A De vuistregel : De meest eenvoudige regel is dat de 100 km-tijd drie maal de marathontijd is. Deze regel wordt met name gebruikt door trainers die snel ter plekke een indicatie willen geven voor een eindtijd. De regel is bovendien redelijk betrouwbaar. In formulevorm is deze vuistregel :
tl00 = 3 * tmar
Hierin stelt t100 de 100 km tijd voor, en tmar de marathontijd.

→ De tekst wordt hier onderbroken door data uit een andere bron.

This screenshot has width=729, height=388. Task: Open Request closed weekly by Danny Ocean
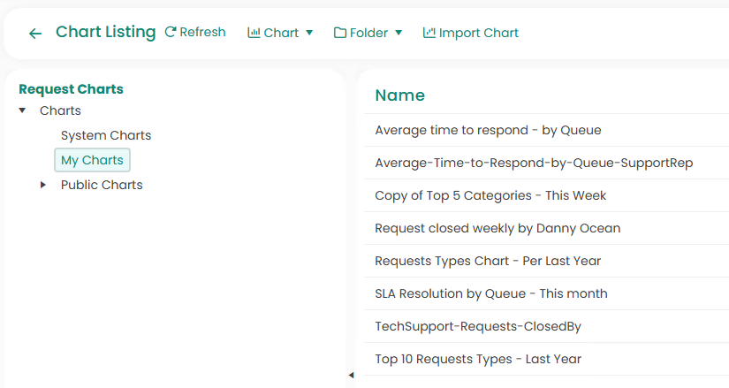497,228
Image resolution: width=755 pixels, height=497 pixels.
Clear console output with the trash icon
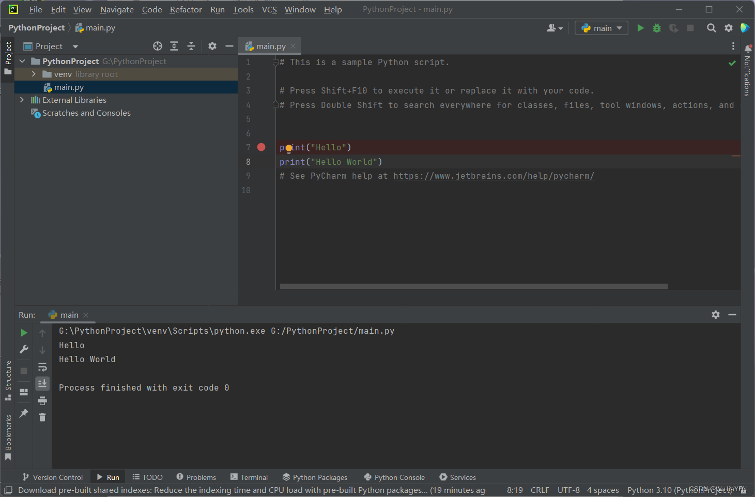[42, 417]
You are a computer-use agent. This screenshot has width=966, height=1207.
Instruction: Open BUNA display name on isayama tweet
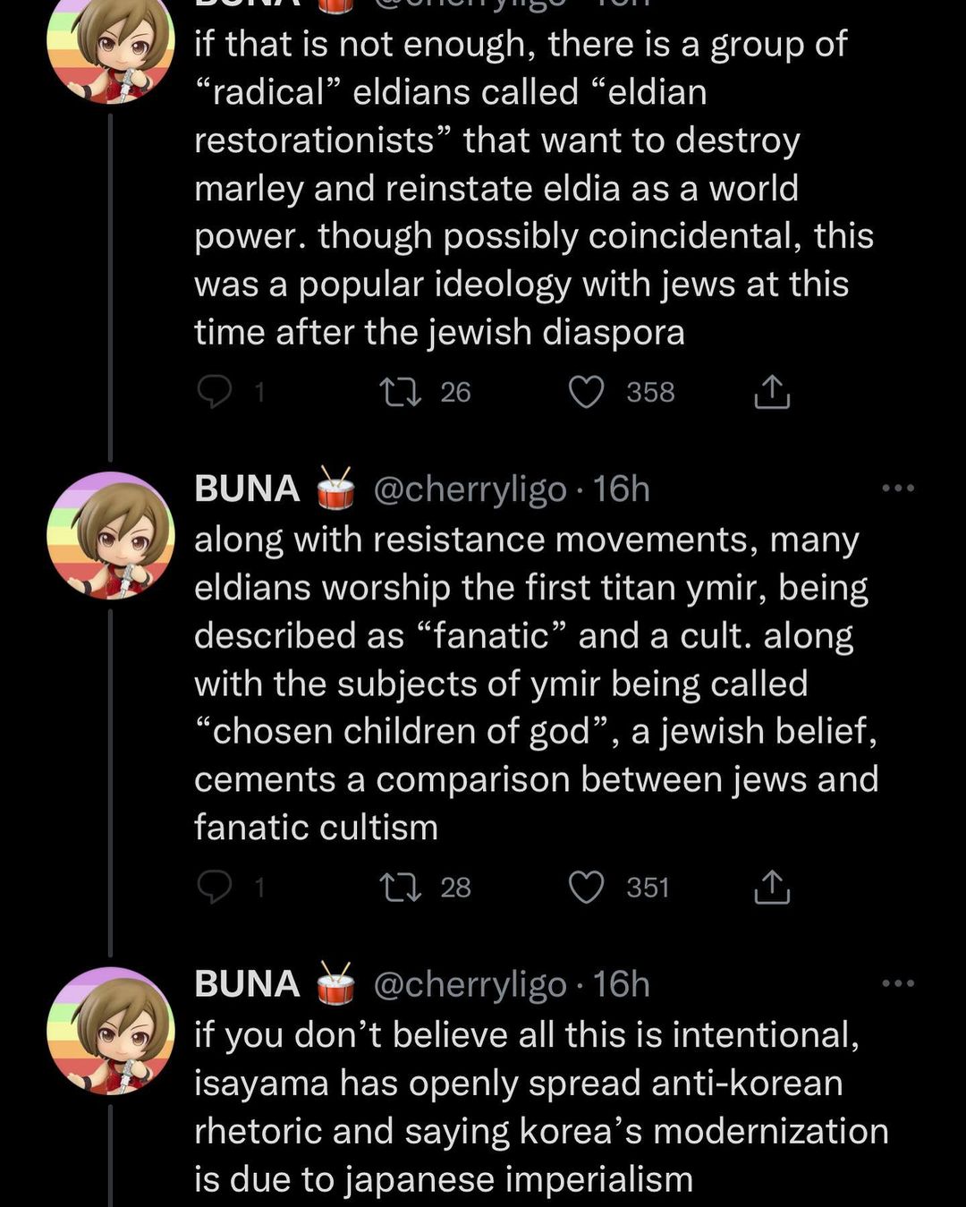pos(247,983)
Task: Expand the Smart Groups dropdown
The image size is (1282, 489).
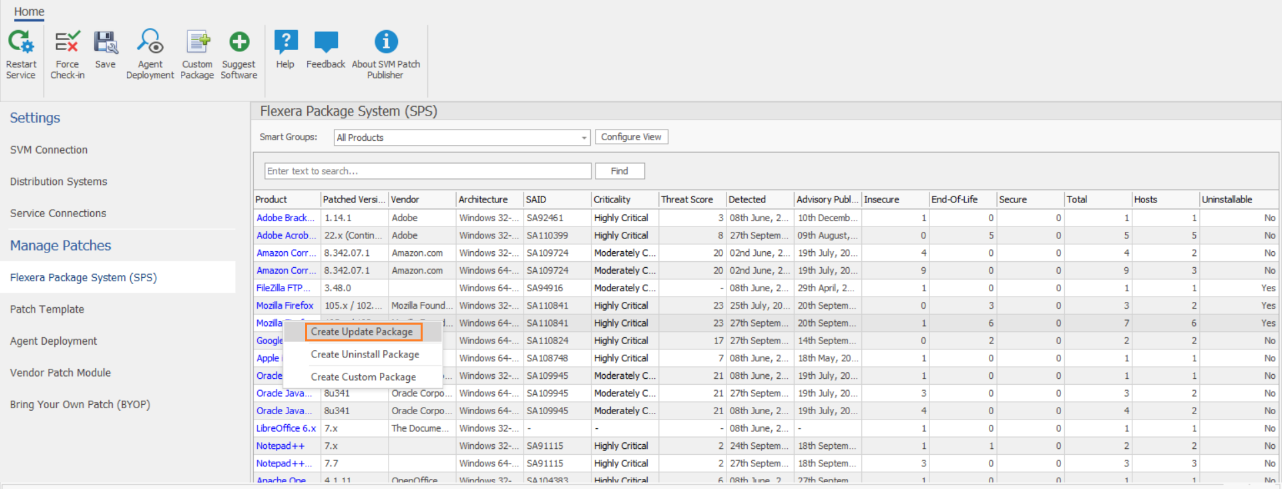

B De verfijning van Stanger : De bovenstaande vuistregel is zo eenvoudig dat velen twijfelden aan de nauwkeurigheid. Dat de 100 km-tijd een veelvoud is van de marathontijd vonden ze een goed uitgangspunt, maar precies drie maal zou wel erg toevallig zijn. De Franse statisticus Gerard Stanger, stelde dan ook een wat algemenere regel op : tl00 = k * tmar
Aan de hand van marathontijden en 100 km-tijden van toppers vond hij dat k de waarde 2.85 moest hebben. De 100 km-tijd zou dus 2.85 maal de marathontijd moeten zijn : t100= 2.85 * tmar
C De verfijning van Vuillemenot : Vuillemenot, de wereldkampioen 100 km van 1990 en vele malen Frans 100 km-kampioen, rekende het voorstel van Stanger nog eens na en vond dat voor toppers een k-waarde van 2.79 beter zou zijn. Gebruiken we de k-waarde van Vuillemenot, dan ziet de formule er als volgt uit : t100 = 2.79 * tmar
D Geen tijden maar snelheden : Wat opvalt bij de vorige formules was dat de k-waarde voor toppers (k = 2.79) kleiner was dan voor subtoppers (k = 2.85), en de trainer in zijn dagelijkse praktijk zelfs heel tevreden was met een k-waarde van 3. Dus hoe langzamer je loopt, hoe hoger de k-waarde wordt. Hieruit ontstond het idee om met snelheidsverschillen te werken. Het tempo op een 100 km zou dan 3 km per uur langzamer zijn dan het marathontempo. Enig rekenwerk levert het volgende op. Voor iemand met 2u20 op de marathon (18km per uur), komen we dan op de 100 km op een tijd van 6u40. Dit betekent dat de 100km-tijd 2.85 maal de marathontijd is. Nemen we echter iemand met 3u00 op de marathon ( 14km per uur), dan wordt zijn 100 km-tijd 9u00. Nu is de 100 km-tijd dus precies 3 maal de marathontijd. Voor lopers met een tijd van meer dan 3 uur op de marathon is de vuistregel zelfs te optimistisch. Het kost wat meer moeite om op deze wijze een 100 km-prognose uit te rekenen, maar het resultaat is over het algemeen geschikter. Een eenvoudig rekenmachientje lost de meeste rekenproblemen al snel op. De formule luidt als volgt : t100 = (100 * tmar) / (42 - 3*tmar)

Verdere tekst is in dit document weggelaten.